Le traitement repose sur des saignées régulières. Le principe est de faire baisser progressivement le taux de fer, un geste que Roger Castel compare à un don de sang.
Au début, les saignées peuvent être rapprochées afin de désaturer l’organisme. Ensuite, le suivi s’allège : Roger Castel explique faire aujourd’hui deux saignées par an, à Saint-Malo ou à Dinan, avec un carnet de suivi.
Pourquoi la Bretagne est particulièrement concernée
Selon Roger Castel, la Bretagne est la région française où l’on compte le plus de cas. L’article relie cette forte présence à un grand arc ouest de l’Europe, notamment aux cultures celtiques, où certaines communautés ont longtemps vécu de manière relativement fermée.

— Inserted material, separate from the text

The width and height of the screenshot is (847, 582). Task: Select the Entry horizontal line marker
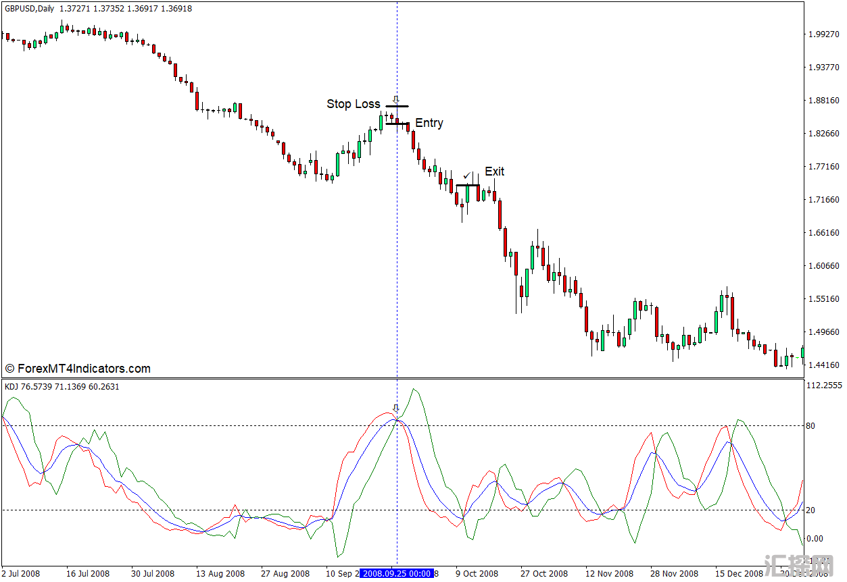(x=397, y=124)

Les chiffres cités illustrent cet écart : en Irlande, 1 personne sur 83 serait touchée ; dans les Côtes-d’Armor, la fréquence serait de 1 sur 150 à 200 ; dans le Finistère, de 1 sur 100.
Cette situation rend le dépistage familial particulièrement important. Lorsqu’une personne est diagnostiquée, Roger Castel insiste sur la nécessité de rechercher les risques pour la descendance.
La Semaine mondiale de l’hémochromatose, organisée du 1er au 7 juin, sert justement à mieux faire connaître cette maladie génétique. En 2026, l’accent est mis sur le don-saignée, présenté comme une façon de soigner le patient tout en pouvant aider un autre malade via le circuit de l’Établissement français du sang.